**Selected passage**
Blood Money
Selling plasma spackles holes in fraying personal budgets

The steady drip of profits

May 13, 2019

The thing about selling plasma is how routine the whole thing has become, like morning coffee or birthday cake with the grandkids.

Three collection centers have opened in the Pittsburgh area in recent years and more are on the way as the push and pull of everyday economics overcomes the ick factor of blood and needles.

CSL Plasma Inc. in McKeesport is a regular stop for Dan Wickler after dropping off his kids at school. He works the night shift at an Etna machine shop.

At the collection center, Mr. Wickler, 40, a Lawrenceville resident and single father of two, relaxes in a comfortable chair while a technician tightens a tourniquet around his upper arm. A needle is inserted into an arm vein, followed by a plastic catheter attached to clear tubing.

Blood flows into a spinning centrifuge that separates the straw-colored plasma from red blood cells. The red blood cells are returned to his vein through the tubing in a repeating cycle that lasts about an hour.

When it’s over, after about a quart of liquid has been collected, he’ll drive home to sleep.

$30
billion plasma industry born around 1941

If he makes all his appointments, he is paid about $300 a month. The money helps pay private school tuition for his 10-year-old daughter. And it helps cover the cost of groceries and gas.

Selling plasma is also part of a weekly routine for Nathaniel Parks, who lives in the basement of a rambling personal care home in Wilkinsburg. Mr. Parks, whose day job is driving a shuttle bus, saved two months of his plasma money to buy a digital Yamaha piano. One day he’d like to play at church services.

Selling his fluids also means having cash to get his teeth cleaned, change the oil in his car, and buy chicken and steak rather than baloney, he said.

Without the money, the 57-year-old said, “I’d be short.”

**Dataset entries**
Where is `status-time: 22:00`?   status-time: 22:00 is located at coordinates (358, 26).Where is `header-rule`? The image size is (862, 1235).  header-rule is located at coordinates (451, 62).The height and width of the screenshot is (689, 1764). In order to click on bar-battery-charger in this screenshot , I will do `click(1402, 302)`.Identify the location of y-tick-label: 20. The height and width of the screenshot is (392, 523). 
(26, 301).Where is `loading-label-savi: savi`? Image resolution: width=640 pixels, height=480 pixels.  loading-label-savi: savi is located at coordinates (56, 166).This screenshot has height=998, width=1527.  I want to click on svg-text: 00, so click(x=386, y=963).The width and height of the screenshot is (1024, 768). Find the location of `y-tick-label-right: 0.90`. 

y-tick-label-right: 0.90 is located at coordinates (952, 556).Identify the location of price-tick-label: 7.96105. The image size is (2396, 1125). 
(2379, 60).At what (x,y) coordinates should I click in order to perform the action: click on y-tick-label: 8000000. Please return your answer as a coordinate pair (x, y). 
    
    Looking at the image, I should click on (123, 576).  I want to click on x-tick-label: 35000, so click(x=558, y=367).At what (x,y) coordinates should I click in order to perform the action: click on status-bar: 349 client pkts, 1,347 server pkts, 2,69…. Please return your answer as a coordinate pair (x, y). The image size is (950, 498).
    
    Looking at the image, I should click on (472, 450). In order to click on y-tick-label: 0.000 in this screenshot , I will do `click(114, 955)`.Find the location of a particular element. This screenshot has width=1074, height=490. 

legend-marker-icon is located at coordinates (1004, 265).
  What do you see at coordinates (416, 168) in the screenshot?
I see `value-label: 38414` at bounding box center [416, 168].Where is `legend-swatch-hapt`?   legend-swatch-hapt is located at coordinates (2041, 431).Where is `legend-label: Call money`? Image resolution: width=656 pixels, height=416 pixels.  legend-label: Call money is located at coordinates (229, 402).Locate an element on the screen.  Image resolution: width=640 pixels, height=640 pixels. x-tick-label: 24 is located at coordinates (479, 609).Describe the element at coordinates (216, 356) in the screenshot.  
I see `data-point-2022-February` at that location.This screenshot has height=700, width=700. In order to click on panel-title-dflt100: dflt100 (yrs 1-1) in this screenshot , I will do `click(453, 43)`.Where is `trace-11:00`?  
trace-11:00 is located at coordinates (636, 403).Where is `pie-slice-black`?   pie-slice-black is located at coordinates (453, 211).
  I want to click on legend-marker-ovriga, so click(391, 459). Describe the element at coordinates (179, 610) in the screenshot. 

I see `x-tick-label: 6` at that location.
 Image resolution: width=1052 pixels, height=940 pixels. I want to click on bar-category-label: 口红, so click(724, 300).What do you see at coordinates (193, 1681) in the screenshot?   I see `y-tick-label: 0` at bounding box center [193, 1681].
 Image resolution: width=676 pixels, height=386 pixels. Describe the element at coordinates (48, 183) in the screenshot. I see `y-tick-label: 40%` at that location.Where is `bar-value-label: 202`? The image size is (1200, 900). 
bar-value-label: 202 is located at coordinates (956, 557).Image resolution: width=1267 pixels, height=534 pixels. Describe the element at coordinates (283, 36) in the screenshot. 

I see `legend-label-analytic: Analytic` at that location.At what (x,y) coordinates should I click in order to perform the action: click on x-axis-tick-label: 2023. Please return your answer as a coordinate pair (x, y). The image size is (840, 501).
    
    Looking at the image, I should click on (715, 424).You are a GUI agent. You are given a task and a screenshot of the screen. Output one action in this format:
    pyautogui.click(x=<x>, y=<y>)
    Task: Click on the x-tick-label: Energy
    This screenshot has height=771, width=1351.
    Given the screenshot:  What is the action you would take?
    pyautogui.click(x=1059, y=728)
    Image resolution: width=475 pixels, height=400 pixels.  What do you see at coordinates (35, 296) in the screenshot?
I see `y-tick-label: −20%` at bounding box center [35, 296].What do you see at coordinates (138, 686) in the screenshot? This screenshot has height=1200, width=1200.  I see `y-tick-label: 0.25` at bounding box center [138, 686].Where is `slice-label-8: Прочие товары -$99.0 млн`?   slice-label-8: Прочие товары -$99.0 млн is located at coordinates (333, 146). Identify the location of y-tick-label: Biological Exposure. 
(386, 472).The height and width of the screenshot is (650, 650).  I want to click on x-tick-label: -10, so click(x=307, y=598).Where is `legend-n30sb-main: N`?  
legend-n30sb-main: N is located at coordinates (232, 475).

**Problem requirements**
In one to three sentences, explain why the plasma article says collection centers keep opening in the Pittsburgh area. The records have no connection to the text.

**Completed task**
Three collection centers have opened in the Pittsburgh area in recent years, and more are on the way. According to the article, this is happening because the push and pull of everyday economics is overcoming the "ick factor" of blood and needles.